If no traditional or commonly known structure is detected, different commonly used substitutions will be used, such as for example $$u = \sqrt x$$ or $$u = \sin x$$. If nothing works, the calculator will attempt to find solutions by inspection and numerically, so that to get at least an idea of the solutions..

## How do you present an inequality graph?

As we mentioned above, it is not really written on stone, but the most common way is to graph the underlying expression of the inequality, and highlight the x values that satisfy the inequality. This is the possibly the best graphing format for this, and it is what is used by this grapher.

You can also draw an standalone interval object, but that is possibly less telling, as it loses perspective of what is actually happening with the inequality itself.

### Example: Graphing inequalities

Graph the following inequality: $$\frac{1}{x}+x > 1$$

Solution: We are given the following inequality that needs to be solved:

$\frac{1}{x}+x > 1$

We need to put all terms of the inequality on one side:

$x+\frac{1}{x}-1>0$

### Solving Auxiliary Equation

From the above inequality, we obtain the associated equation that needs to be solved first:

$x+\frac{1}{x}-1=0$
$$\displaystyle x+\frac{1}{x}-1 = 0$$
Reorganizing the terms we find the quotient of two polynomials
$$\displaystyle \,\,$$
$$\displaystyle \Rightarrow \,\,\,\,\frac{x^2-x+1}{x}=0$$

### Critical Points Analysis

We need to organize the critical points found (from the real roots of the numerator and denominator) in ascending order, define intervals with all the consecutive critical points, and assess the sign of the left-hand size of the inequality on each of those intervals.

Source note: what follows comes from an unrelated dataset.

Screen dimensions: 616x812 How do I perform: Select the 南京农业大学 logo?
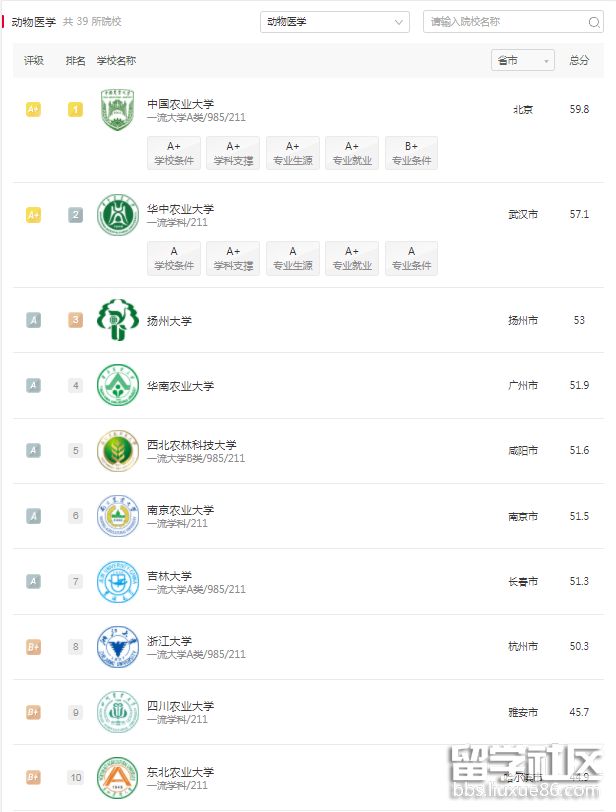[116, 516]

The only critical point that was found is $$0$$.

Based on this, we need to analyze the following intervals:

• For the interval $$\left(-\infty, 0\right)$$: The numerator is positive and the denominator is negative, so then the left-hand side is negative, which implies that $$\left(-\infty, 0\right)$$ is not part of the solution.

• For the interval $$\left(0, \infty\right)$$: The numerator is positive and the denominator is positive, so then the left-hand side is positive, so then $$\left(0, \infty\right)$$ is part of the solution.

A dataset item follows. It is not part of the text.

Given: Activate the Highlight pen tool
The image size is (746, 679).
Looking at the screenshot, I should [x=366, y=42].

### Solution to the Inequality

Based on the inequality provided, and analyzing the critical points, we find that the solution to the inequality is: $$x > 0$$.

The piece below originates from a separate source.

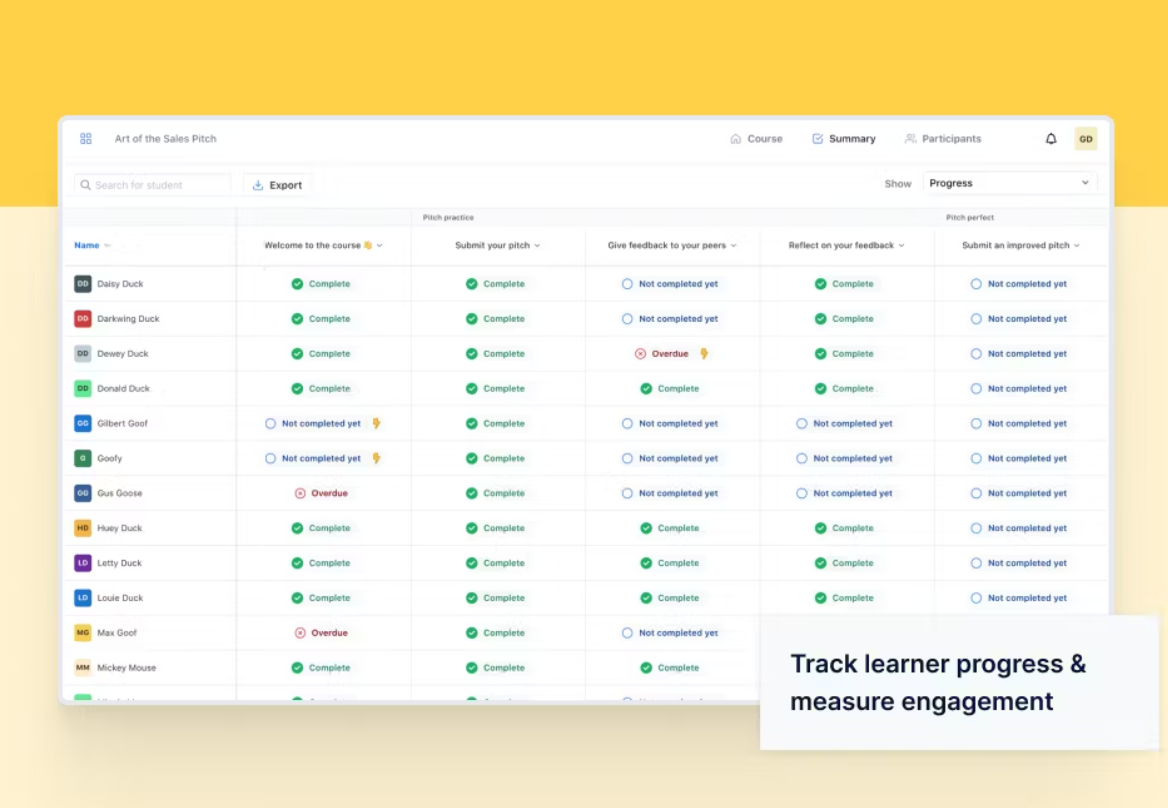Click the yellow lightning badge beside Gilbert Goof's status
The height and width of the screenshot is (808, 1168).
(377, 422)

Using interval notation, the solution is written as:

$\left(0,\infty\right)$

The following is obtained with the inequality grapher:

which concludes the calculation.

### Example: Graphing polynomial inequalities

Find the graph the inequality: $$x^2 - 2x \ge 4$$

Solution:

We need to put all terms of the inequality on one side:

$x^2-2x-4\ge0$

### Solving Auxiliary Equation

From the above inequality, we obtain the associated equation that needs to be solved first:

$x^2-2x-4=0$

For a quadratic equation of the form $$a x^2 + bx + c = 0$$, the roots are computed using the following formula:

$x = \displaystyle \frac{-b \pm \sqrt{b^2-4ac}}{2a}$

In this case, we have that the equation we need to solve is $$\displaystyle x^2-2x-4 = 0$$, which implies that corresponding coefficients are:

$a = 1$ $b = -2$ $c = -4$

First, we will compute the discriminant to assess the nature of the roots. The discriminating is computed as:

$\Delta = b^2 - 4ac = \displaystyle \left( -2\right)^2 - 4 \cdot \left(1\right)\cdot \left(-4\right) = 20$

Since in this case we get the discriminant is $$\Delta = \displaystyle 20 > 0$$, which is positive, we know that the equation has two different real roots.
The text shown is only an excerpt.